#### Assigned task A
Copy out the whole transcript on venture funding for software businesses word for word.

#### Passage to read
_ _ _ _

You were saying earlier that maybe the software business model with the multi-year high net dollar retention or more than a hundred percent net dollar retention, like enterprise contracts, like the best asset to own in the world. And obviously the world has funded a lot of these things. But then on the other hand, I think you're quite skeptical that most of them should be venture funded or funded in the way that's become very popular. So how do you reconcile those 2 things? You have a fairly negative view of like venture funded venture equity funded growth for software businesses or software businesses that aren't already profitable.

Speaker 1

01:22:38 - 01:22:47

So talk about having looked at God knows how many of these things over the last 10 years, the major things you've learned about the funding type and source and the quality of the business.

Speaker 3

01:22:48 - 01:23:18

Venture capitalists started to fund high capex businesses with very low probability of success, that if they did succeed would have humongous outcomes. And your Average software company does not hit any of those marks. And so I think if you're gonna raise venture, you should really have a very good reason. There are clearly businesses out there that are perfectly designed for venture capital. But Most people I think raise venture because of 1 of 2 reasons, at least initially.

_ _ _ _

#### Data supplied
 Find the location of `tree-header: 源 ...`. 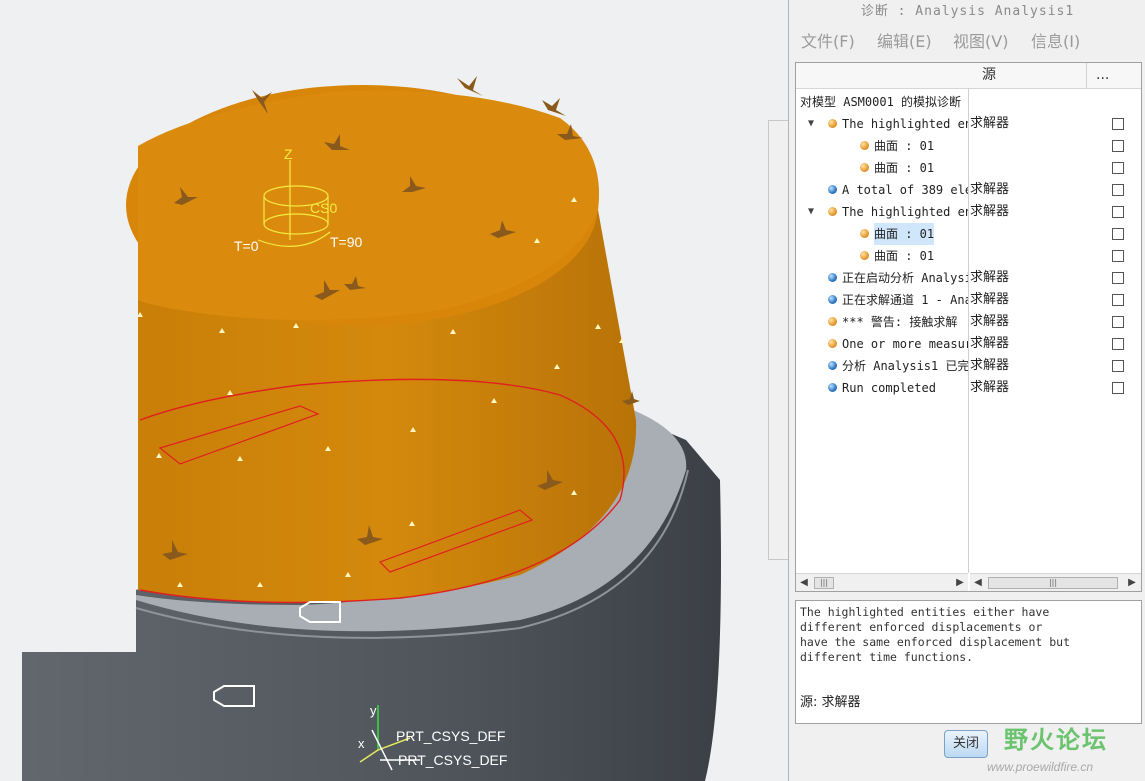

_ _ _ _

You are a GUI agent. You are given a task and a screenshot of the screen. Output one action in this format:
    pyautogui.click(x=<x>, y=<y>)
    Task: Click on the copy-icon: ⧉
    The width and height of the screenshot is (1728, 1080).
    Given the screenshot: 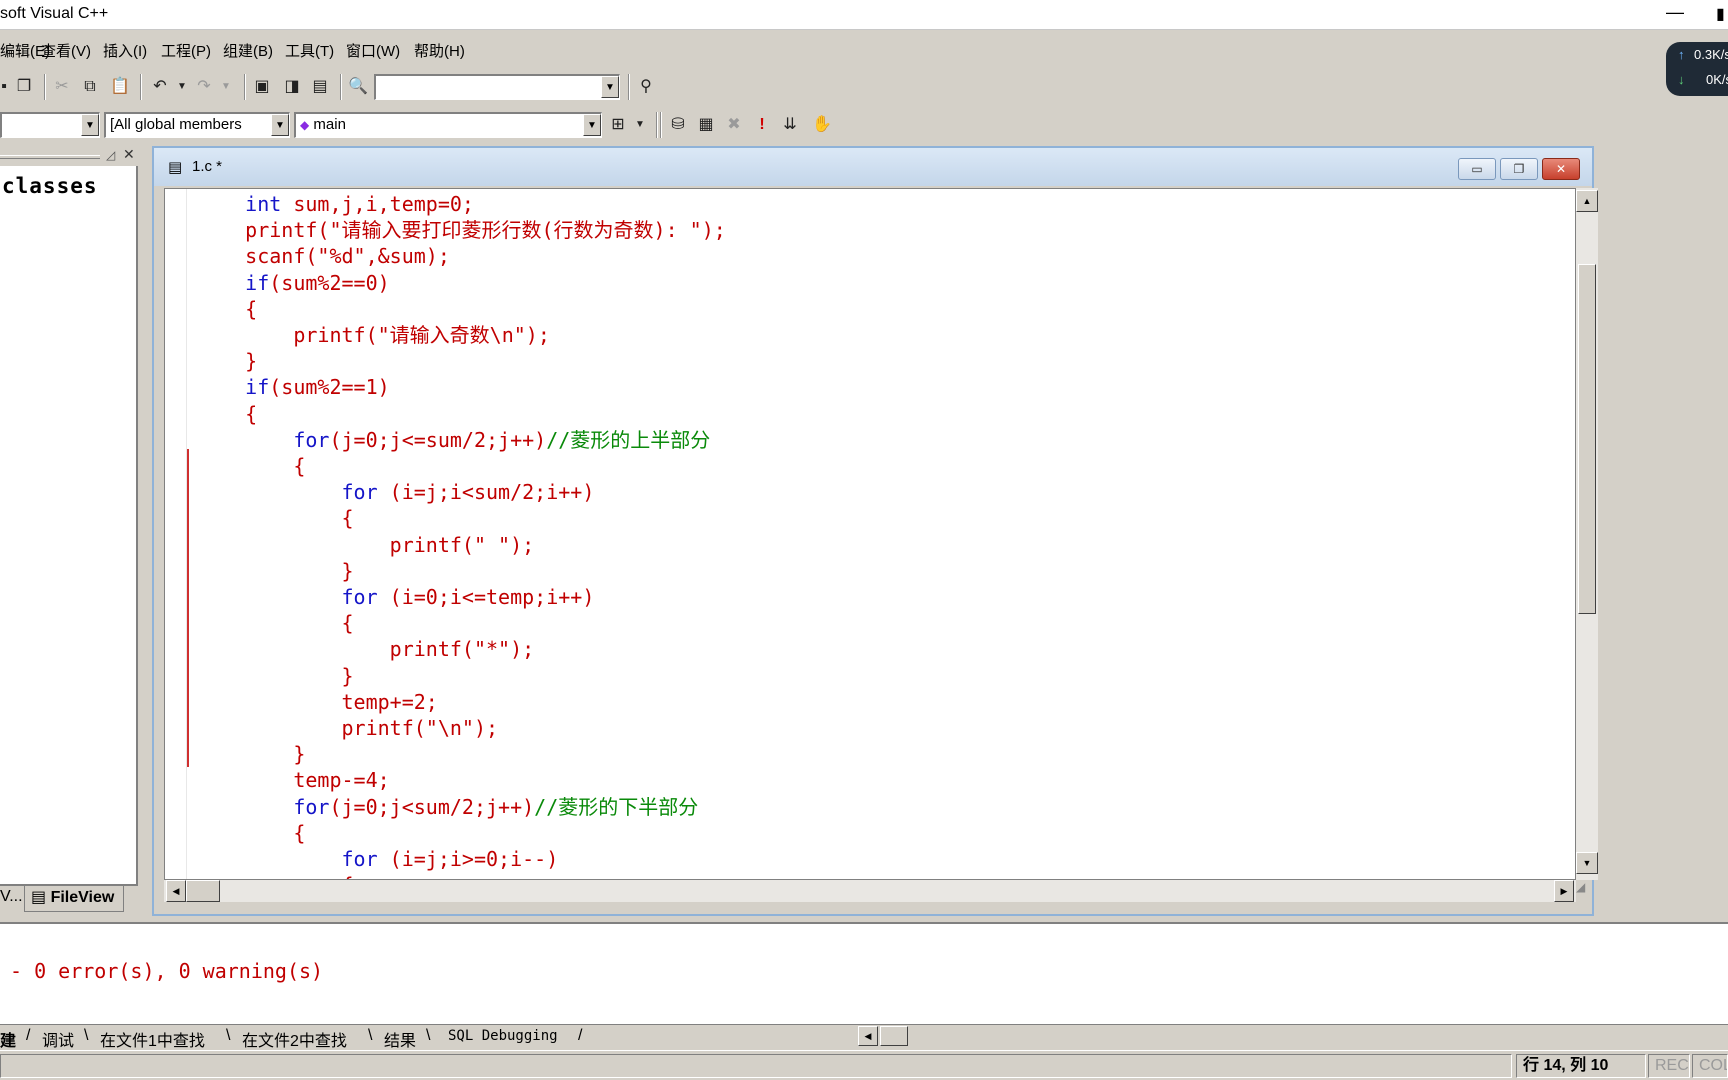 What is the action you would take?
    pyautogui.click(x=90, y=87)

_ _ _ _

#### Assigned task B
In the records, reproduce the lines starting at the one containing "You are a GUI" and ending at the one containing "The width and", both included.

#### Written reply A
You were saying earlier that maybe the software business model with the multi-year high net dollar retention or more than a hundred percent net dollar retention, like enterprise contracts, like the best asset to own in the world. And obviously the world has funded a lot of these things. But then on the other hand, I think you're quite skeptical that most of them should be venture funded or funded in the way that's become very popular. So how do you reconcile those 2 things? You have a fairly negative view of like venture funded venture equity funded growth for software businesses or software businesses that aren't already profitable.

Speaker 1

01:22:38 - 01:22:47

So talk about having looked at God knows how many of these things over the last 10 years, the major things you've learned about the funding type and source and the quality of the business.

Speaker 3

01:22:48 - 01:23:18

Venture capitalists started to fund high capex businesses with very low probability of success, that if they did succeed would have humongous outcomes. And your Average software company does not hit any of those marks. And so I think if you're gonna raise venture, you should really have a very good reason. There are clearly businesses out there that are perfectly designed for venture capital. But Most people I think raise venture because of 1 of 2 reasons, at least initially.

#### Written reply B
You are a GUI agent. You are given a task and a screenshot of the screen. Output one action in this format:
    pyautogui.click(x=<x>, y=<y>)
    Task: Click on the copy-icon: ⧉
    The width and height of the screenshot is (1728, 1080).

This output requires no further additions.